--- What you should do ---
From the line containing "Task: Click the orange trophy icon" through the end of the material below, output each line exactly as written, with pictures excluded.

--- Material provided ---
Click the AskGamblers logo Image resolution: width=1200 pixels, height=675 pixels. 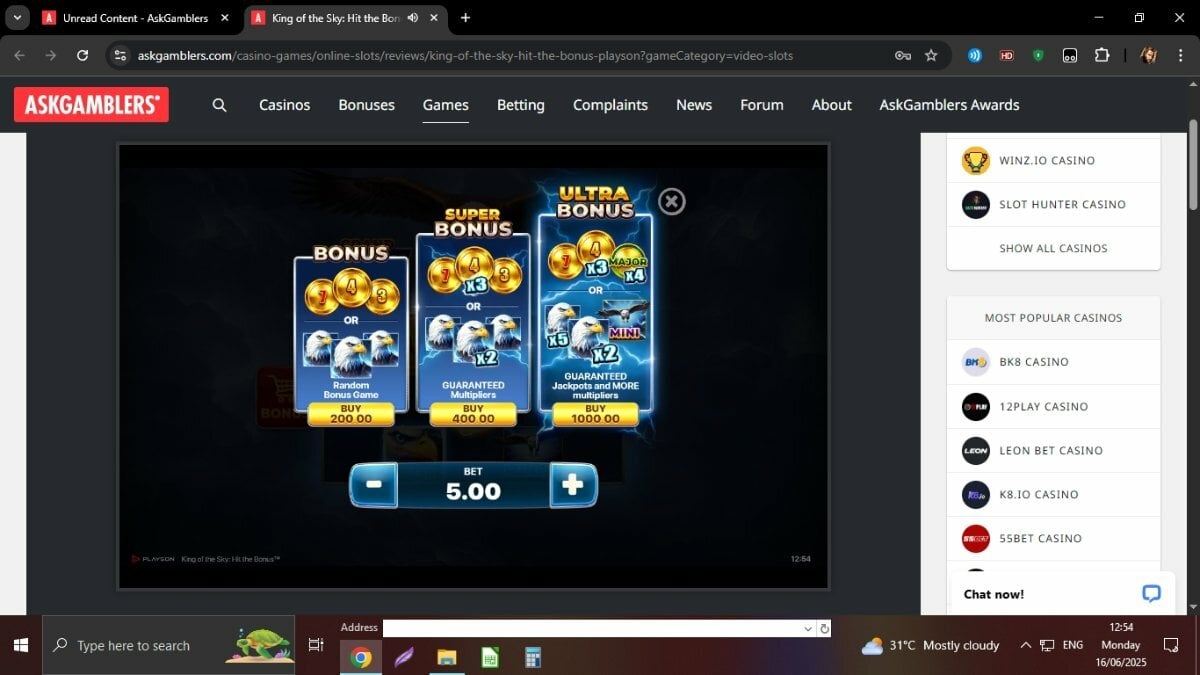pyautogui.click(x=91, y=105)
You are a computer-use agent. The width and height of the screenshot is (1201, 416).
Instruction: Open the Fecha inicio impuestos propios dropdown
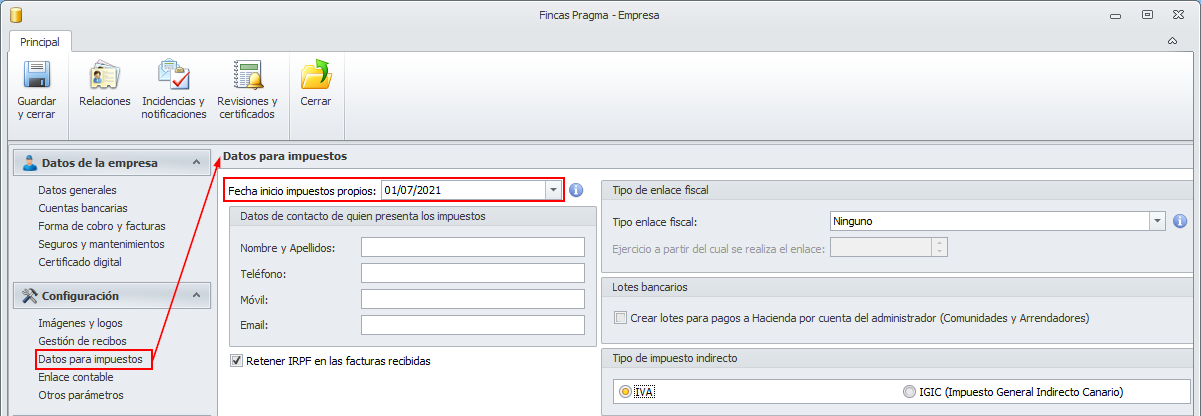(x=553, y=190)
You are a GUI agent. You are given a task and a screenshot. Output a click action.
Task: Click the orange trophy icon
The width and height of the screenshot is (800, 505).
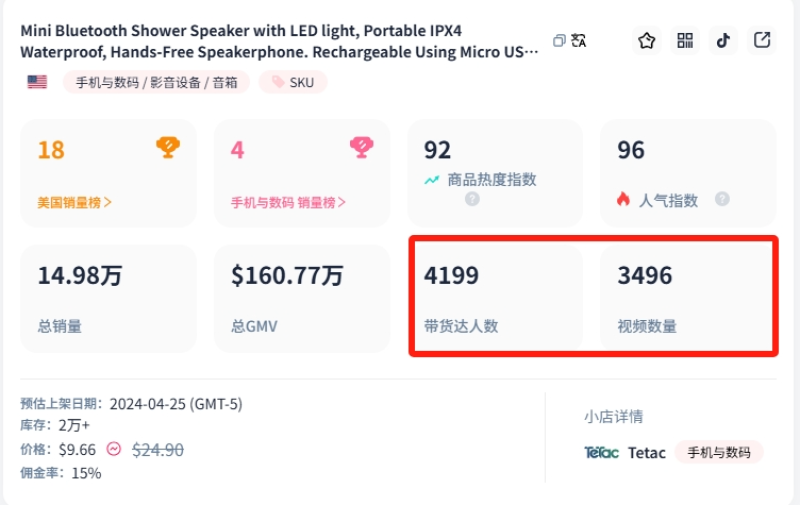(x=168, y=148)
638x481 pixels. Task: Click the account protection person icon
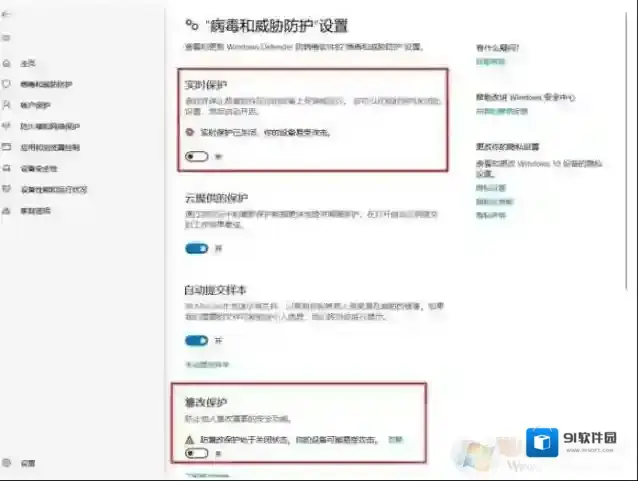click(x=8, y=105)
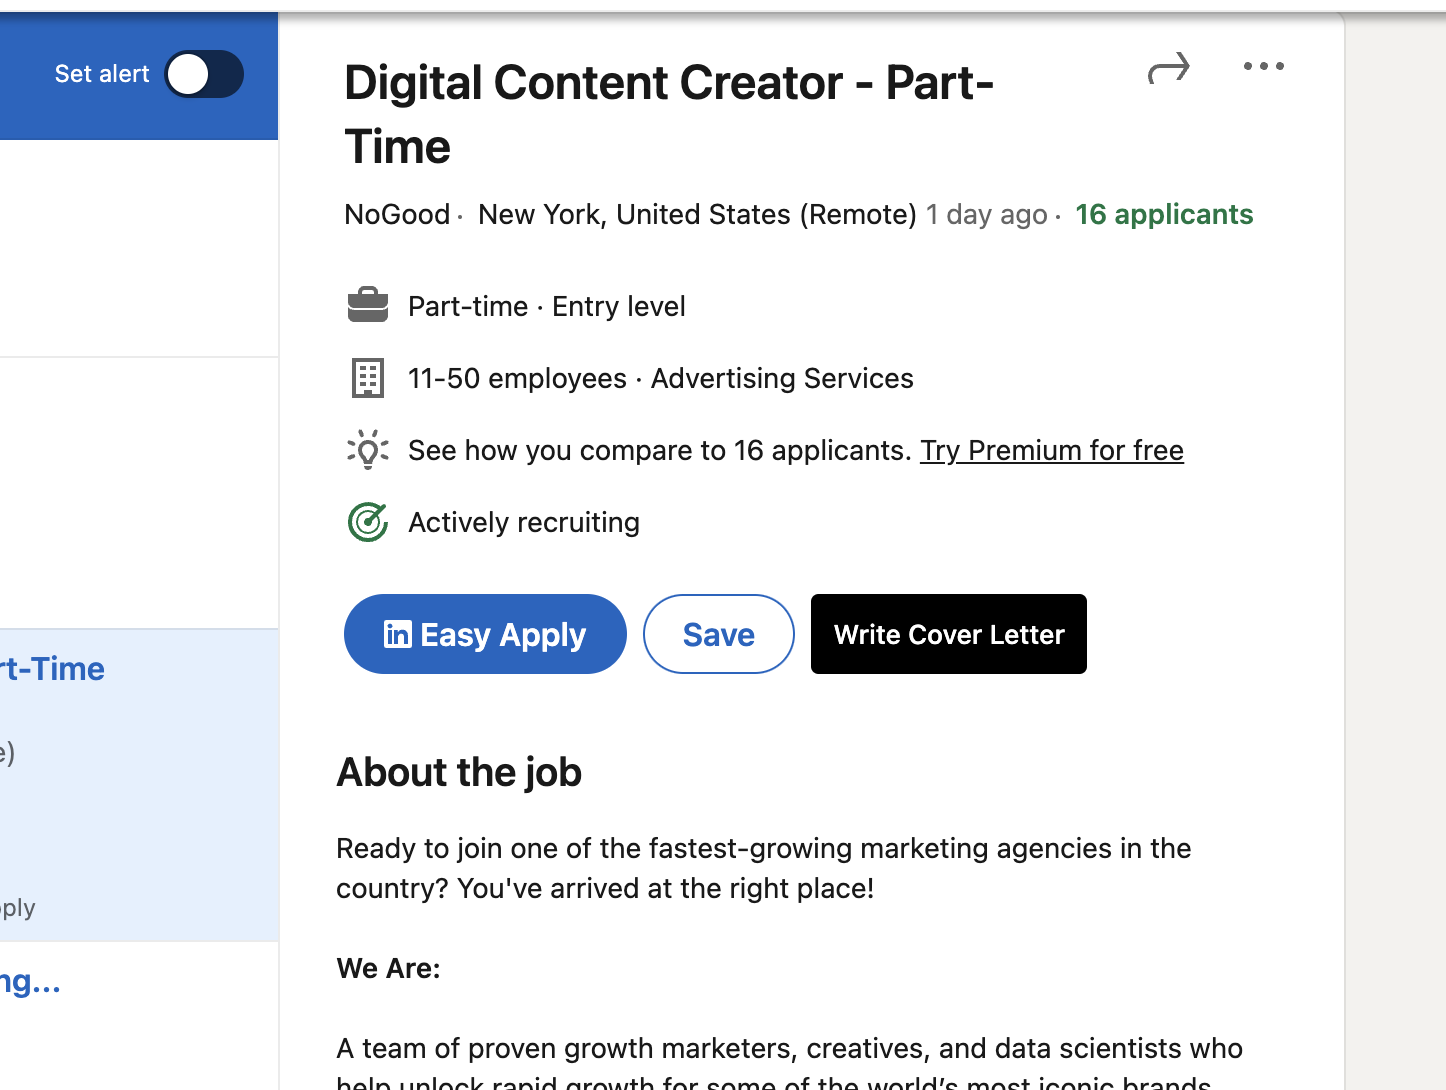Screen dimensions: 1446x1090
Task: Click the green actively recruiting target icon
Action: coord(368,522)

--- Your response ---
Task: Click the orange trophy icon
The width and height of the screenshot is (800, 505).
(x=168, y=148)
638x481 pixels. Task: Click the account protection person icon
click(x=8, y=105)
Screen dimensions: 1446x1090
Task: Click the green actively recruiting target icon
Action: coord(368,522)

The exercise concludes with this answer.